GILBERTO AVELINO
(1928-2002)
Gilberto Edinor Cabral Avelino nasceu em Açu, Rio Grande do Norte, Brasil, no dia 9 de julho de 1928.
Membro da Academia Norte-Rio-Grandense de Letras, do Instituto Histórico e Geográfico do RN, e da Academia de Letras e Artes do Nordeste Brasileiro. Advogado.
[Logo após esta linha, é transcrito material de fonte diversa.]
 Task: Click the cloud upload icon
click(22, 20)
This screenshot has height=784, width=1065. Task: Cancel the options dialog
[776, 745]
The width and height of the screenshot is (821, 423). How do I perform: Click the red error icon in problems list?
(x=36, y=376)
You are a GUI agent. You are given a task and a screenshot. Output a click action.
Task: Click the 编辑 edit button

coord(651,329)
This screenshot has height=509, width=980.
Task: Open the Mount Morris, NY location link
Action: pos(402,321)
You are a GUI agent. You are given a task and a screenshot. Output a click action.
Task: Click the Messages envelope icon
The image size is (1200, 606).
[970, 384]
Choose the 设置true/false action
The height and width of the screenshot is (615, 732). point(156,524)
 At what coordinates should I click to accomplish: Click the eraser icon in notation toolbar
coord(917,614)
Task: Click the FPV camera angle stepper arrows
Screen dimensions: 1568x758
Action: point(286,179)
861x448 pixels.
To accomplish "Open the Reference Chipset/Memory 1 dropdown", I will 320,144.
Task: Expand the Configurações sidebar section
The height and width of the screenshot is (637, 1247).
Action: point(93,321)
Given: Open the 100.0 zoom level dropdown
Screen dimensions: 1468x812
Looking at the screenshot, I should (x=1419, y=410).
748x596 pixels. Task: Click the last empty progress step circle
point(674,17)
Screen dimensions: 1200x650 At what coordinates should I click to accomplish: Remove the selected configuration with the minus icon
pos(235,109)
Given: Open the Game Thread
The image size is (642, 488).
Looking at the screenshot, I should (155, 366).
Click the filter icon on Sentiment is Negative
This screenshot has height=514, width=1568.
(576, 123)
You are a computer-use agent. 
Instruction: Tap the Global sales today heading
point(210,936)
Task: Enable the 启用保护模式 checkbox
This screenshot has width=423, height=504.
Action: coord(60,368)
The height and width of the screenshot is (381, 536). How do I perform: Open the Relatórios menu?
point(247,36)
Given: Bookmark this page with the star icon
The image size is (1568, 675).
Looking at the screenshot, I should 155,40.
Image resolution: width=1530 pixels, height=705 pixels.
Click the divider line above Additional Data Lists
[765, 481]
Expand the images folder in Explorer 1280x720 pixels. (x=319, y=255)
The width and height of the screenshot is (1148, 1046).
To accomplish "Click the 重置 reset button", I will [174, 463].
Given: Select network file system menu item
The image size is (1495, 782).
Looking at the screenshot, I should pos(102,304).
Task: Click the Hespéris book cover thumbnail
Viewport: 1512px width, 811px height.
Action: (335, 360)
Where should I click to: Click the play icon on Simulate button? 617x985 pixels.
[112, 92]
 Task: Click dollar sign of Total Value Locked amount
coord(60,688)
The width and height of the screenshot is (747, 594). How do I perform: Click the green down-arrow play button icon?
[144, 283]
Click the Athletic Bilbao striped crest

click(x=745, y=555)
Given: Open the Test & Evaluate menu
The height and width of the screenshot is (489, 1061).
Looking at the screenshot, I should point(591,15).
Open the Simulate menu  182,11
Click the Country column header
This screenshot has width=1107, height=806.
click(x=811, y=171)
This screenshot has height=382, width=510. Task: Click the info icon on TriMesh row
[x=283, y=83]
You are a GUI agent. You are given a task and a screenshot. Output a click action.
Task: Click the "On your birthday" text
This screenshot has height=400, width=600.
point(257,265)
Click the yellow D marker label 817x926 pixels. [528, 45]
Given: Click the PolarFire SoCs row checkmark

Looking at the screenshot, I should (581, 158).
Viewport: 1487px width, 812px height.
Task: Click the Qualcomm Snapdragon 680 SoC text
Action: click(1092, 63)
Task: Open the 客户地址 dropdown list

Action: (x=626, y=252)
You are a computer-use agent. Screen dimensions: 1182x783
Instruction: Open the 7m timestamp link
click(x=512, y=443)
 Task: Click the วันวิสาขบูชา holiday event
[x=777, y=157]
Livros publicados: O moinho e o Vento (Fundação José Augusto, Natal); O navegador e o Sextante, 1980; Noturnos, 1981; Os Pontos Cardeais, 1982; Elegia do Mar Aceso em Lua, 1982; O Vento Leste, 1986; Além das Salinas, 1990; e As Marés e a Ilha.
A ILHA E A LENDA
Aos ventos da foz do rio Açu erguida,
e tendo o nome do seu sesmeiro
Manuel Gonçalves, resistia a ilha —
flor sangrando em meio às marés
altas de sizígia. O mar vinha em espumas
de fogo, e levava, em velozes carrosséis,
pedaço por pedaço do seu chão salgado,
e ante o qual, por amplo tempo, brando
cantara. Luminosas cicatrizes refloresciam
na carne dos seus pacíficos moradores
(pescadores e salineiros). E lhes doía
a última visão - sol em sossego do poente,
que se apagava das casas e pequenas ruas,
onde ressoavam ainda os seus longos passos.
O mar, incandescendo-se de azuis,
a ilha escondeu entre ondas
ardentes e porões abissais que construíra.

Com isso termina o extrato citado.